Situation-Aware Interactive MPC Switching for Autonomous Driving
Shuhao Qi, Qiling Aori, Luyao Zhang, Mircea Lazar, Sofie Haesaert

TL;DR
This paper proposes a situation-aware switching strategy for different MPC controllers in autonomous driving, balancing interaction fidelity and computational efficiency by using a neural network classifier to select the appropriate controller based on traffic context.
Contribution
It introduces a neural network-based classifier for dynamic switching among MPC formulations, optimizing performance and computational load in autonomous driving scenarios.
Findings
Situation-aware switching improves critical response performance.
Computational load is significantly reduced in non-critical scenarios.

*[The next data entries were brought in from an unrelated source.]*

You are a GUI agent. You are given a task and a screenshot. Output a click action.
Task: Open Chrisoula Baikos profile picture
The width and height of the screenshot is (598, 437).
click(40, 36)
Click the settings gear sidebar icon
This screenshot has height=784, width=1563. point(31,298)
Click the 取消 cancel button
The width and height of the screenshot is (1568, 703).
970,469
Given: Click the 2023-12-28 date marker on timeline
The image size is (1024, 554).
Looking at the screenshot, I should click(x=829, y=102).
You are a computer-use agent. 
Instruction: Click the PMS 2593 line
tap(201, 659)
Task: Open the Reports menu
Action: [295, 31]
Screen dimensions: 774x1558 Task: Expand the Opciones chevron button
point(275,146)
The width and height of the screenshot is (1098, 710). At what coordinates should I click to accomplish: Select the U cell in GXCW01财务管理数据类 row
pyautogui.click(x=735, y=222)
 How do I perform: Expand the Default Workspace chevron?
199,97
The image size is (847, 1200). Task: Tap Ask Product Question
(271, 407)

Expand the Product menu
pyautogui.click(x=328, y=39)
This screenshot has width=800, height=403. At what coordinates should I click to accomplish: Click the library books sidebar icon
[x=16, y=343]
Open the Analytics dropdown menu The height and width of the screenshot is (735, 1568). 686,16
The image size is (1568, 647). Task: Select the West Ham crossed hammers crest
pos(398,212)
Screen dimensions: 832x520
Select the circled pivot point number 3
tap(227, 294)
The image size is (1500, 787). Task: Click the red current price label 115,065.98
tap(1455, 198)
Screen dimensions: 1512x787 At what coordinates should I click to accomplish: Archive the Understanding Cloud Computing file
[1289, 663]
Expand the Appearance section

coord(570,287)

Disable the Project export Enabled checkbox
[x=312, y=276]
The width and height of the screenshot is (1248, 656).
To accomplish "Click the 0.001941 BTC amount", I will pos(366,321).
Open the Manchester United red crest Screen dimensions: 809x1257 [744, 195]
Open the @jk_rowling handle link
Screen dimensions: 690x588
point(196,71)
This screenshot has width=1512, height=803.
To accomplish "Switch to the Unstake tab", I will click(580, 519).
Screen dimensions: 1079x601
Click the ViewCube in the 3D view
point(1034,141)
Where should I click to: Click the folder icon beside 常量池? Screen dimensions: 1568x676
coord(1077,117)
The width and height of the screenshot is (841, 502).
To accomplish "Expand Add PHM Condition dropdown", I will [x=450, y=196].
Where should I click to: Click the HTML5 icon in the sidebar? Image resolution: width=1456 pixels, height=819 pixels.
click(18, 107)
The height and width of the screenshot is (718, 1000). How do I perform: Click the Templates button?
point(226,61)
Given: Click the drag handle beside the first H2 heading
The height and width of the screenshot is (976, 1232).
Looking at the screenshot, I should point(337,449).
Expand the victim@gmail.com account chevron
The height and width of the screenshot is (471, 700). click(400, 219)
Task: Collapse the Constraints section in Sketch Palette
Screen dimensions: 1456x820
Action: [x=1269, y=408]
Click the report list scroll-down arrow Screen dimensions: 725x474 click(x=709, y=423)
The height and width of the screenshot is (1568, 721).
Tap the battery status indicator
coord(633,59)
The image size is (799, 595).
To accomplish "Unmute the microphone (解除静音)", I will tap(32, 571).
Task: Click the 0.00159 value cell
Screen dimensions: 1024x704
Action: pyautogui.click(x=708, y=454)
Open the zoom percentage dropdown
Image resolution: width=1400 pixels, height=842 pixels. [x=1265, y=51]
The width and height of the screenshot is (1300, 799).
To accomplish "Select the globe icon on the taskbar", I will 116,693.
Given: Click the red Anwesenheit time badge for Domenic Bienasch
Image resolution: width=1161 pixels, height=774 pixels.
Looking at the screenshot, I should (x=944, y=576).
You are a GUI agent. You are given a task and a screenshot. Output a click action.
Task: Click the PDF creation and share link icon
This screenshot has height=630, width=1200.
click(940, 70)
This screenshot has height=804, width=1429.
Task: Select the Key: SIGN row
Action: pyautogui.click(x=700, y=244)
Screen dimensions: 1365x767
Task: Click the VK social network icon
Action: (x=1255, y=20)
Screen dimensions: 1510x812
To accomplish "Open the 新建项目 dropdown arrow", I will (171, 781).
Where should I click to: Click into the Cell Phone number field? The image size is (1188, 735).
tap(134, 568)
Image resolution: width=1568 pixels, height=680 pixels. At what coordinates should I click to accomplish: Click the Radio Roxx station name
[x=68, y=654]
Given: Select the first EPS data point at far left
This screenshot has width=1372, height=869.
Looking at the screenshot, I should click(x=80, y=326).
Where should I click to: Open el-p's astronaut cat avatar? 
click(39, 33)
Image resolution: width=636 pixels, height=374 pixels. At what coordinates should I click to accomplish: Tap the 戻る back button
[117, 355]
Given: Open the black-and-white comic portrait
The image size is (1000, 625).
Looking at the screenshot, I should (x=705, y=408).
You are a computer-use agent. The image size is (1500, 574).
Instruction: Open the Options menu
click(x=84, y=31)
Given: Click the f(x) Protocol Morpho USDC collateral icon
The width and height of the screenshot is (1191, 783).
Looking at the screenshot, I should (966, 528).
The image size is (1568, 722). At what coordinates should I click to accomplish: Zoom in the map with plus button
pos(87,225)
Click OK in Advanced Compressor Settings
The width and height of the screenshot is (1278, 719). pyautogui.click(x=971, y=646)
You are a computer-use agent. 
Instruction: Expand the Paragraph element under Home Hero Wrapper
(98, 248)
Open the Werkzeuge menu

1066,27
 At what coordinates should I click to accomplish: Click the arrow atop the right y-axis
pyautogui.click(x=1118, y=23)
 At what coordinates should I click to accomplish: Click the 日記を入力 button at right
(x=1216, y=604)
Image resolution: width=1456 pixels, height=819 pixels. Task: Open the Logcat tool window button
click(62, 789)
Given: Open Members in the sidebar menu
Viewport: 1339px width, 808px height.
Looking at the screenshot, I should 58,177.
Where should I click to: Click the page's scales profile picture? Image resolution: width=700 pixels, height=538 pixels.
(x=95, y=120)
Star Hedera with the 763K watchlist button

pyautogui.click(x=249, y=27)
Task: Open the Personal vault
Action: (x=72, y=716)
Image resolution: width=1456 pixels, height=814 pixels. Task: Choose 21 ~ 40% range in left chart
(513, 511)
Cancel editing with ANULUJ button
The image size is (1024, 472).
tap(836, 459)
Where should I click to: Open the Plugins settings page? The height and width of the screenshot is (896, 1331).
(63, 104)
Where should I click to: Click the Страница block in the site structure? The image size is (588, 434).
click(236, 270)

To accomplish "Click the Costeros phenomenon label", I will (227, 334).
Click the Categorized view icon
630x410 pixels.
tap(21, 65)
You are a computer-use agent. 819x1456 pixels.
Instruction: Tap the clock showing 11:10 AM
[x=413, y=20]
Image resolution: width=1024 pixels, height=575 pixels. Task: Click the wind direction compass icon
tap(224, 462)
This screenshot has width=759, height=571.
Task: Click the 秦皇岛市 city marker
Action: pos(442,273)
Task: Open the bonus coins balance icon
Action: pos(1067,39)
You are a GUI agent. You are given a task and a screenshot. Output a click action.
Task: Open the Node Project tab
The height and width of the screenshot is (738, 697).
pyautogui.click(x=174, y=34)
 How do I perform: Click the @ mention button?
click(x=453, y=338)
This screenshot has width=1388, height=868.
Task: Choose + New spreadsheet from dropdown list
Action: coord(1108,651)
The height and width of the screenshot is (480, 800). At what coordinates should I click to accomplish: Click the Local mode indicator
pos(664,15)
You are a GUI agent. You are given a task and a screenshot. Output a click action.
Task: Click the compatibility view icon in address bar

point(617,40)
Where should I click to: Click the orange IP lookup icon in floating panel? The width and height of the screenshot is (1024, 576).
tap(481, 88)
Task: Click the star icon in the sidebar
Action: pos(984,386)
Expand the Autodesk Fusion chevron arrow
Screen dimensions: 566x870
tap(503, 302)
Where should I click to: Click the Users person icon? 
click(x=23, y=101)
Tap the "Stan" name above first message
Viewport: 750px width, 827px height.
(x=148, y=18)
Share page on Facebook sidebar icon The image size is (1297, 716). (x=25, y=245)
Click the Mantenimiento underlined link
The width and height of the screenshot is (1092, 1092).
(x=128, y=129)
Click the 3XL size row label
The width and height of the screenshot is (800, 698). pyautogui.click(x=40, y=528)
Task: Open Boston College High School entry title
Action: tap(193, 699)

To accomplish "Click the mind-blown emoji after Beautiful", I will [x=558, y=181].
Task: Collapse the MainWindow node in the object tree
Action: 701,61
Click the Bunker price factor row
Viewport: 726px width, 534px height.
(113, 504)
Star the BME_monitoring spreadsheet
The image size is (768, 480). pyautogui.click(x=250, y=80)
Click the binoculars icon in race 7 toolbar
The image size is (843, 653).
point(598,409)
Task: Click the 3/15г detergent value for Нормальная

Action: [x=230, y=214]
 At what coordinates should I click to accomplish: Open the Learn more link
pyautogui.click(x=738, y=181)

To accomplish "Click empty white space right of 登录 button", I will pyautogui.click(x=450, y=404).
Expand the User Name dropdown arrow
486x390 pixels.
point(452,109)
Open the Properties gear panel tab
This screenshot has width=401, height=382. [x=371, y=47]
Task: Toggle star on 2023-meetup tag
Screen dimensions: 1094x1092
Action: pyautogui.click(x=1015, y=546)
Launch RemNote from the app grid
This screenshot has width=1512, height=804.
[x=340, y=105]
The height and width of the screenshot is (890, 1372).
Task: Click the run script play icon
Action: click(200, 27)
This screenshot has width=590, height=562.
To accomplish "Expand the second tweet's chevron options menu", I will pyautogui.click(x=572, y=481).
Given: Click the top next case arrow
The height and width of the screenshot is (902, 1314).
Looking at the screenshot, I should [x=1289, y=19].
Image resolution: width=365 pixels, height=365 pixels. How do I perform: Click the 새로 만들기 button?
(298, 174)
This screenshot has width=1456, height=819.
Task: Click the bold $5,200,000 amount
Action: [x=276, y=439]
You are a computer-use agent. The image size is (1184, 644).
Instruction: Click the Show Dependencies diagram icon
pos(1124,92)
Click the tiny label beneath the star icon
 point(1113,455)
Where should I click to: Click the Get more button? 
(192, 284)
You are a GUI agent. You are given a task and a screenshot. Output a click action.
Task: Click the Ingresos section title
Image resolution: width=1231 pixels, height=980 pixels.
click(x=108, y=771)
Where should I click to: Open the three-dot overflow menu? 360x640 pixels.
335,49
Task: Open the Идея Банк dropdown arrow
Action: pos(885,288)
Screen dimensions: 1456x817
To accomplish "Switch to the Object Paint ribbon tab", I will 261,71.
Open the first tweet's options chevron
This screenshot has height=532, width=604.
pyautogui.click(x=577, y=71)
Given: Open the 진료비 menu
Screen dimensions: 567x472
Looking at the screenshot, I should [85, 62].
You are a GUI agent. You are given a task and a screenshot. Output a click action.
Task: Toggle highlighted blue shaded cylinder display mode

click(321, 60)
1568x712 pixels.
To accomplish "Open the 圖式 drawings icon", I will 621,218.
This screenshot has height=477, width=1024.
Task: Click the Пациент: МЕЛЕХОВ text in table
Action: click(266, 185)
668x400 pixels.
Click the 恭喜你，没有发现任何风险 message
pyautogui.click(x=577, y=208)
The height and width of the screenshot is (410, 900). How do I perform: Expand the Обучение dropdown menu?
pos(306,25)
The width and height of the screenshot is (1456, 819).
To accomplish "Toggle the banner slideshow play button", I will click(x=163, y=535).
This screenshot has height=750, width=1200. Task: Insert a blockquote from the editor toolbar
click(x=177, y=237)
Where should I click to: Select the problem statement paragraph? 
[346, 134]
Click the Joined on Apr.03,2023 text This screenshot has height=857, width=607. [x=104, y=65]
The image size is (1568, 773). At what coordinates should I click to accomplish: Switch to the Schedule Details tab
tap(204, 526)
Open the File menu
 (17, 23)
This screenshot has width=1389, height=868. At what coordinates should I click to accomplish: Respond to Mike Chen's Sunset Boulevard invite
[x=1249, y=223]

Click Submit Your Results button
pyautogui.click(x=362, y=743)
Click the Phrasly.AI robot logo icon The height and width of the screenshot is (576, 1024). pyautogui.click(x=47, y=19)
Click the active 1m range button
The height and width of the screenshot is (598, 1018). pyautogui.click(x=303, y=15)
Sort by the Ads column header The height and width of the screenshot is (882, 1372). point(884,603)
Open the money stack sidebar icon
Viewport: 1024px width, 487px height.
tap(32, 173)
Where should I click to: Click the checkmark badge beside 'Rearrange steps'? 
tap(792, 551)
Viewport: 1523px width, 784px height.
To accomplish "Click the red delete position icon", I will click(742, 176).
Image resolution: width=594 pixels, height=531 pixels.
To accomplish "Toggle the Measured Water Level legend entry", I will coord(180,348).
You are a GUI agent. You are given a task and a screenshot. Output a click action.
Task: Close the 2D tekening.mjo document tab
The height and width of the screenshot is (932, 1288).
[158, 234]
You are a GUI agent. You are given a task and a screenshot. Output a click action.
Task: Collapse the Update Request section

Hierarchized MPC formulations enable adaptive interaction modeling.
Abstract
To enable autonomous driving in interactive traffic scenarios, various model predictive control (MPC) formulations have been proposed, each employing different interaction models. While higher-fidelity models enable more intelligent behavior, they incur increased computational cost. Since strong interactions are relatively infrequent in traffic, a practical strategy for balancing performance and computational overhead is to invoke an appropriate controller based on situational demands. To achieve this approach, we first conduct a comparative study to assess and hierarchize the interactive capabilities of different MPC formulations. Furthermore, we develop a neural network-based classifier to enable situation-aware switching among controllers with different levels of interactive capability. We demonstrate that this situation-aware switching can both substantially improve overall…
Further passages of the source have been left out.